WHAT YOU HAVE TO DO
Change "screenshot" to "screen capture" everywhere from the line containing "Describe the element" down through the line containing "at that location.", and give those lines back with nothing else altered. Leave the pictures out of your answer.

DATASET ENTRIES
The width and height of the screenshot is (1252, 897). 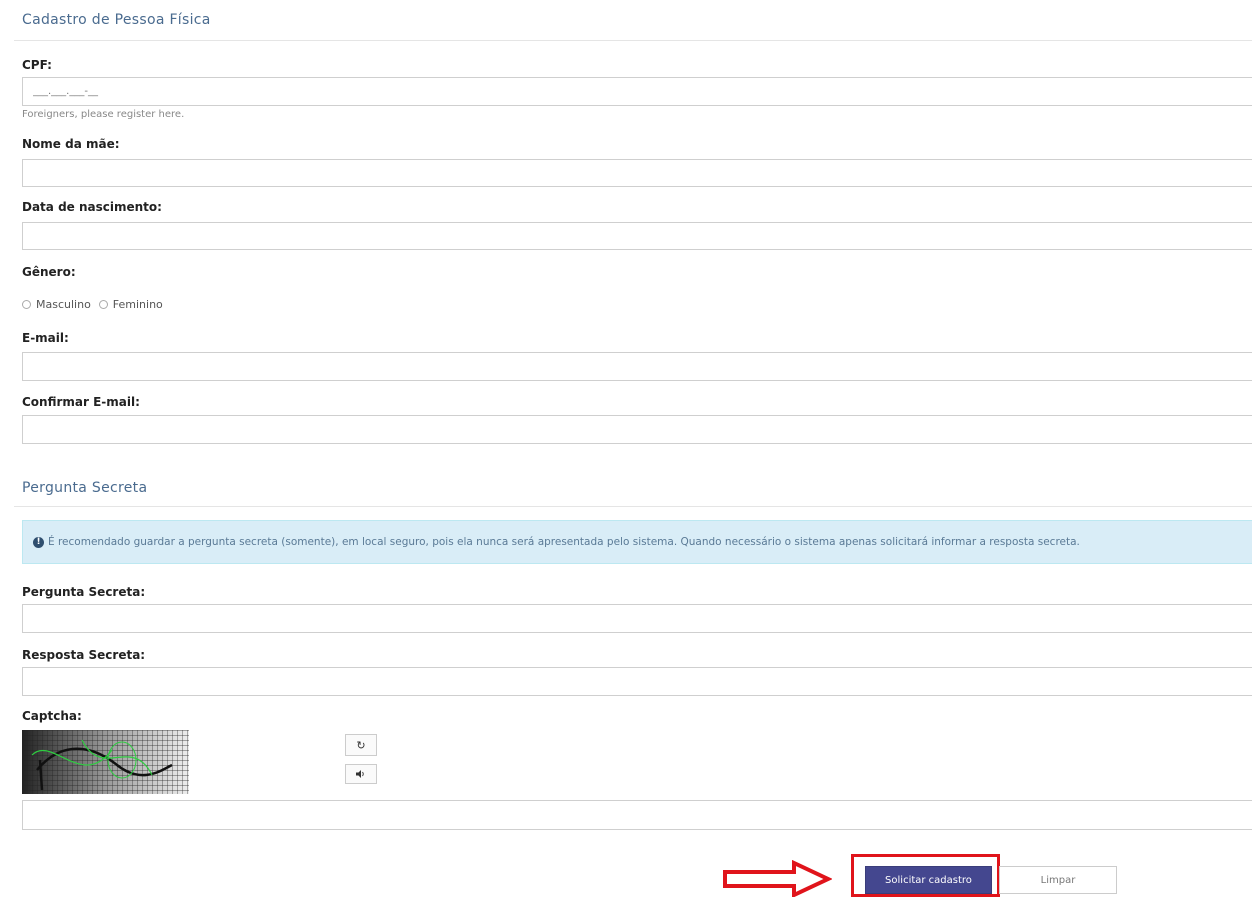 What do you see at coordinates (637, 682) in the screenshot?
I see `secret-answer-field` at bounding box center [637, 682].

==

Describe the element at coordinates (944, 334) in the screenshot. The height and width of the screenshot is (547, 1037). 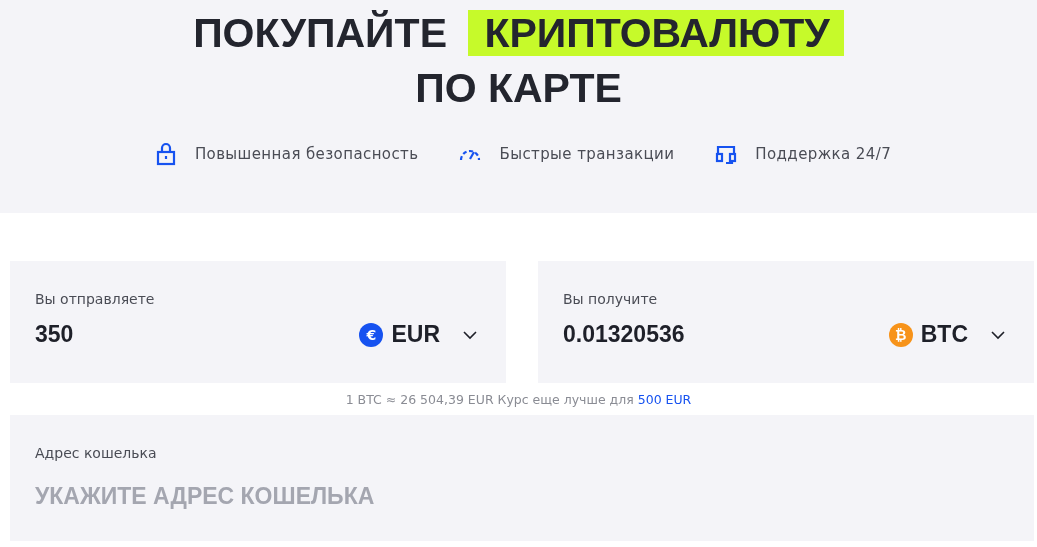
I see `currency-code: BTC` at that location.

* * *

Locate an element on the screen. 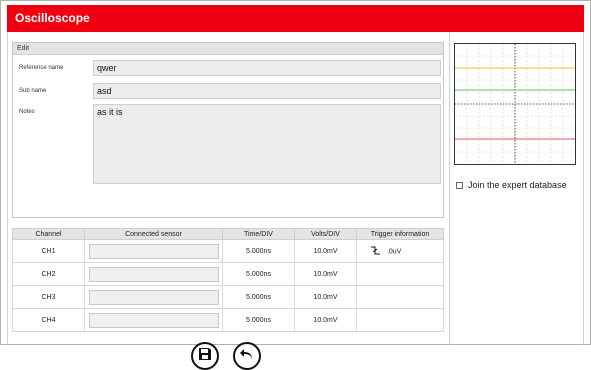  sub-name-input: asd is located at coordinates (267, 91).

OUTPUT
Describe the element at coordinates (944, 334) in the screen capture. The height and width of the screen capture is (547, 1037). 
I see `currency-code: BTC` at that location.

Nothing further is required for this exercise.